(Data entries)
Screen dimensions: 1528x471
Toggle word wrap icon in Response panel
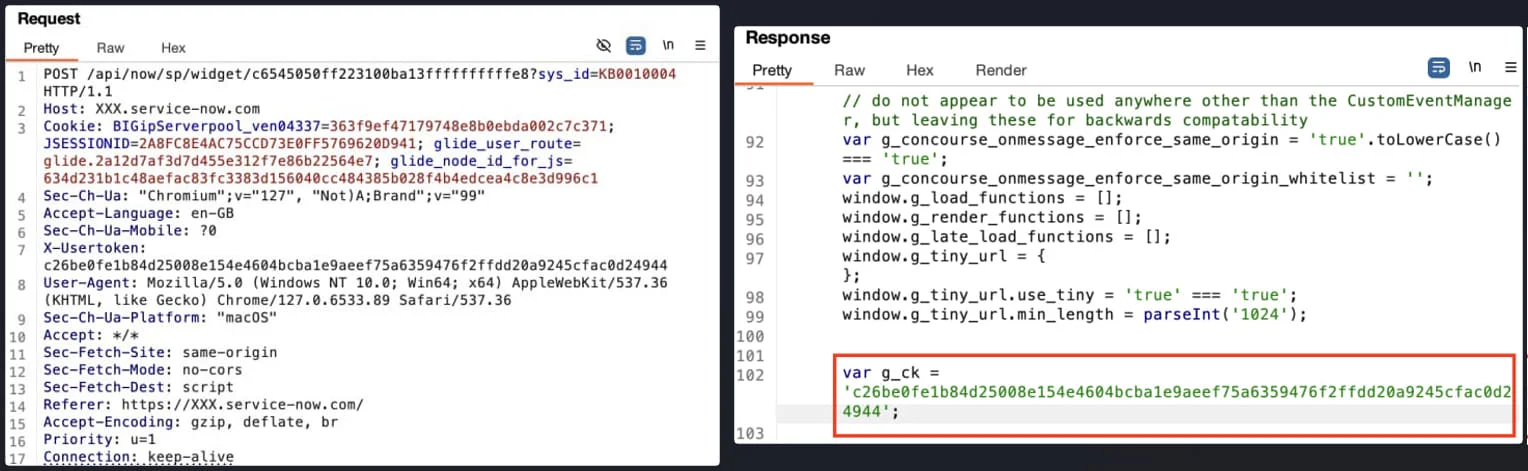(x=1438, y=68)
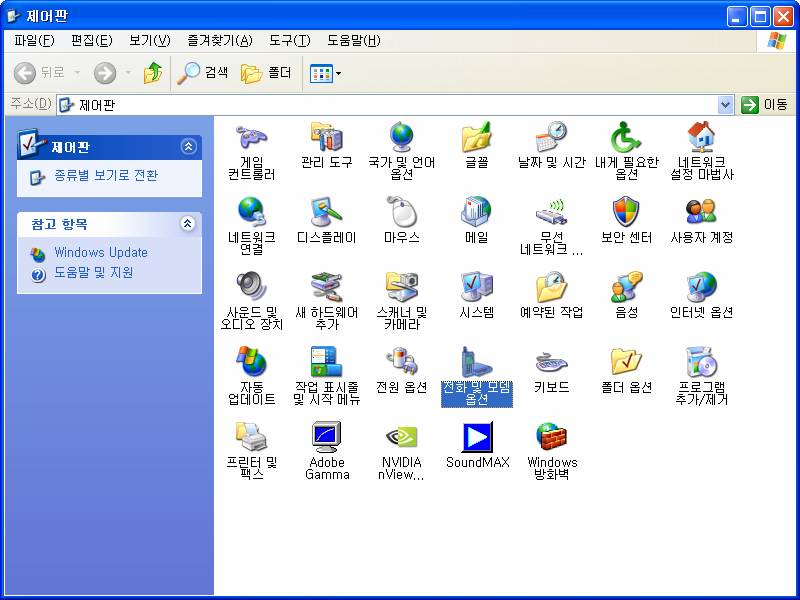
Task: Click 종류별 보기로 전환 link
Action: click(x=105, y=176)
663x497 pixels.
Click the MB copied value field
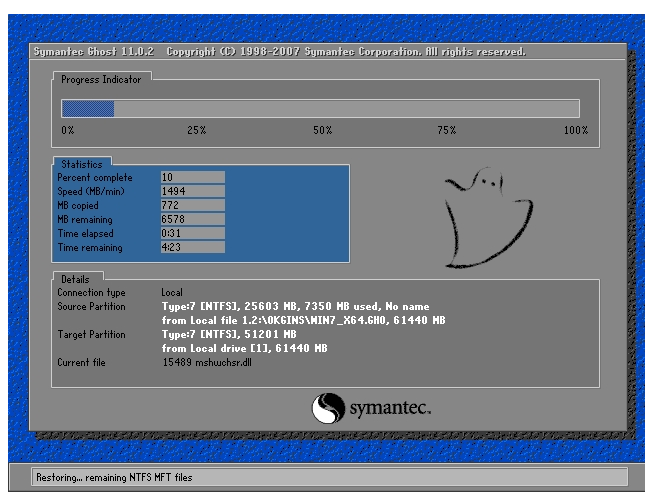coord(192,205)
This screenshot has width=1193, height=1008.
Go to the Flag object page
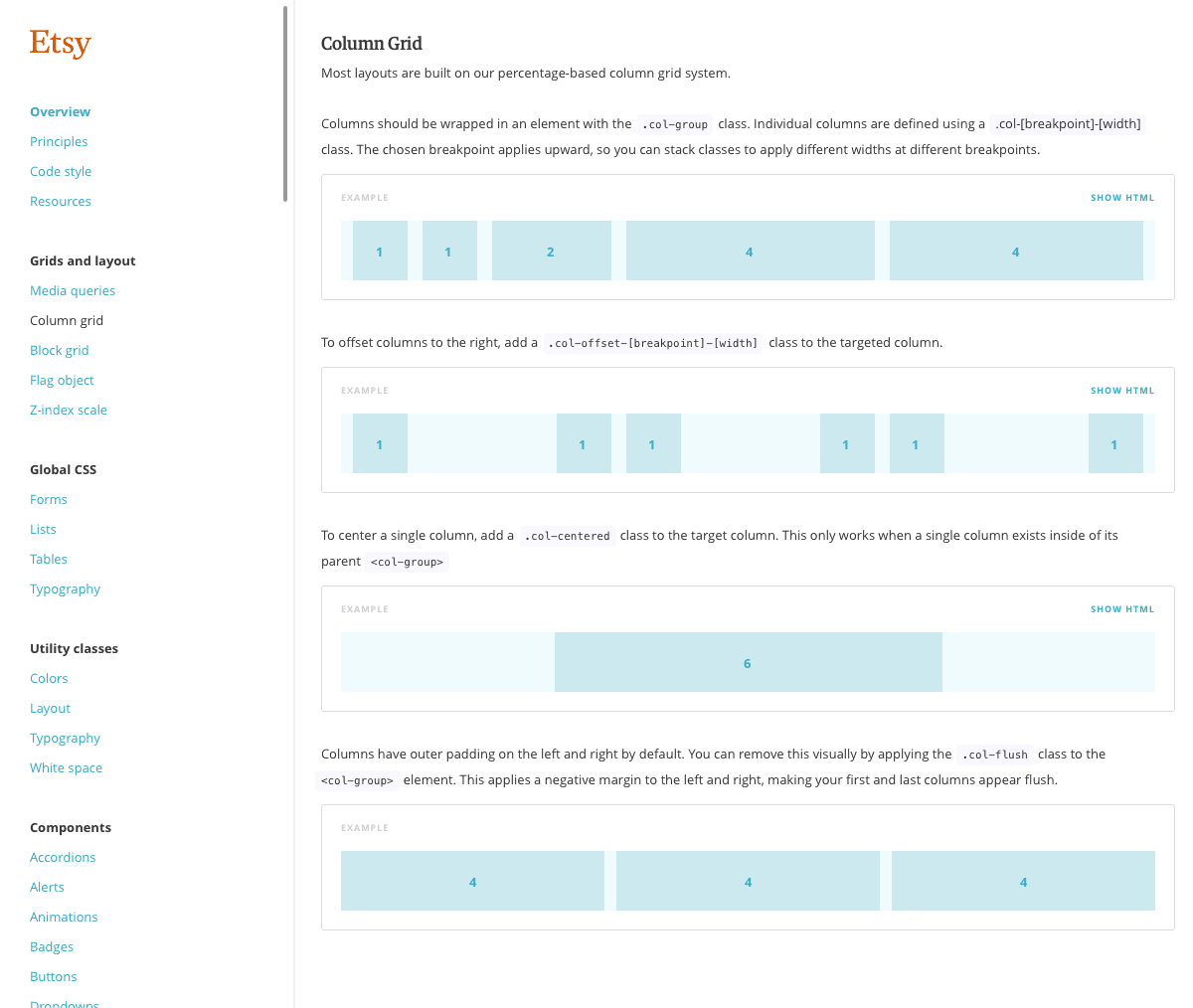[62, 380]
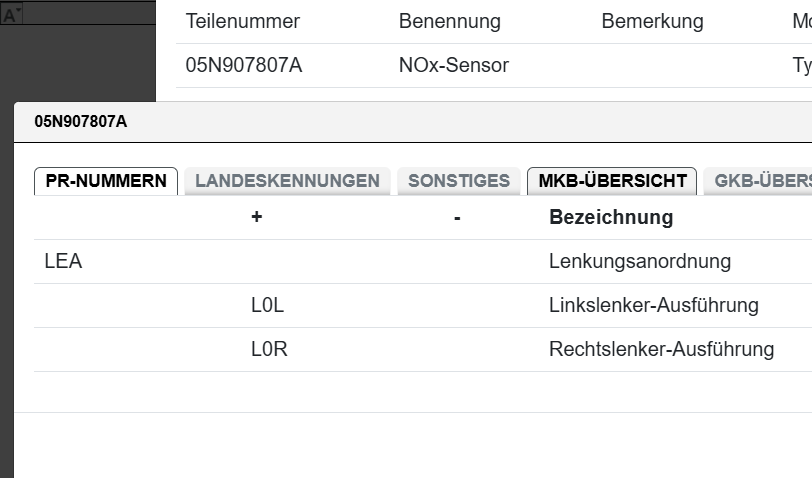Click the Benennung column header
812x478 pixels.
450,21
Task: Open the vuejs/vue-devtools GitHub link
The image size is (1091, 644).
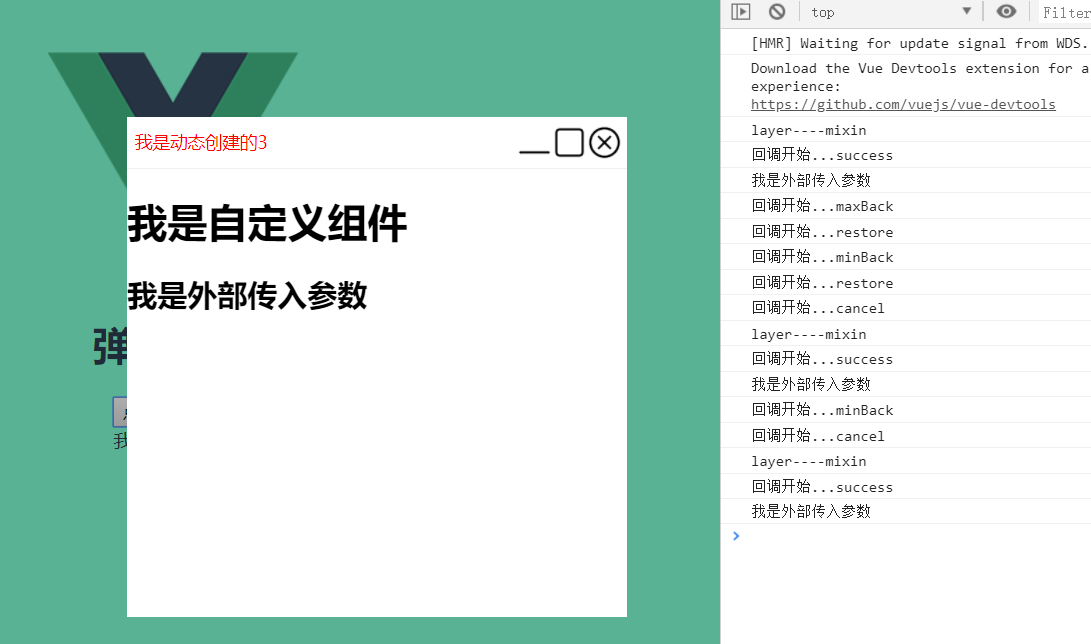Action: [903, 103]
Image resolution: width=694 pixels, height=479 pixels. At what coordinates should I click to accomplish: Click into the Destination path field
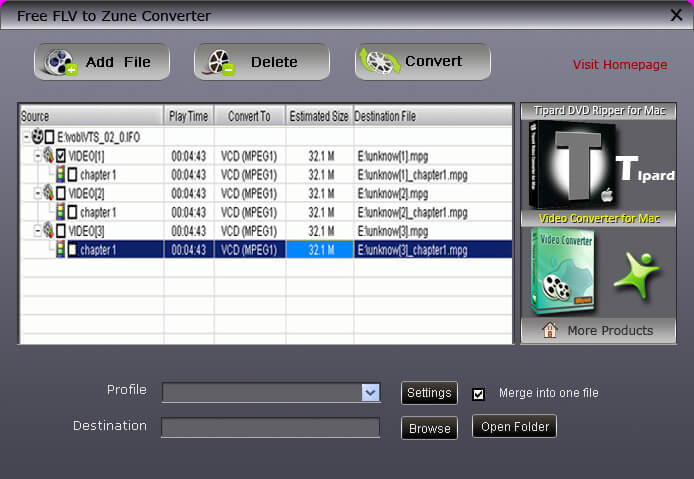point(270,428)
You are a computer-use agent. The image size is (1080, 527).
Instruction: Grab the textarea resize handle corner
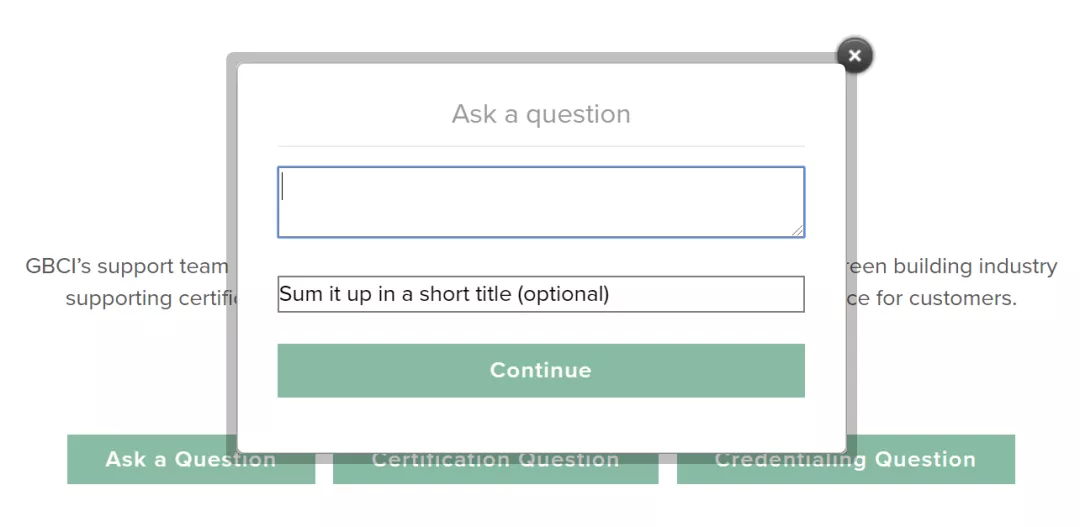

■ STATED TASK
Reproduce all of the data entries above exactly, line for line, but leave out the pictures.

■ EXERCISE SOLUTION
Screen dimensions: 1528x471
Toggle word wrap icon in Response panel
(x=1438, y=68)
Task: Click 종류별 보기로 전환 link
Action: click(x=105, y=176)
663x497 pixels.
Click the MB copied value field
coord(192,205)
This screenshot has width=1193, height=1008.
Go to the Flag object page
[62, 380]
Click the Benennung column header
812x478 pixels.
450,21
Task: Open the vuejs/vue-devtools GitHub link
The image size is (1091, 644).
Action: [903, 103]
Image resolution: width=694 pixels, height=479 pixels. At what coordinates should I click to accomplish: Click into the Destination path field
point(270,428)
You are a computer-use agent. The image size is (1080, 527).
Instruction: Grab the textarea resize handle corner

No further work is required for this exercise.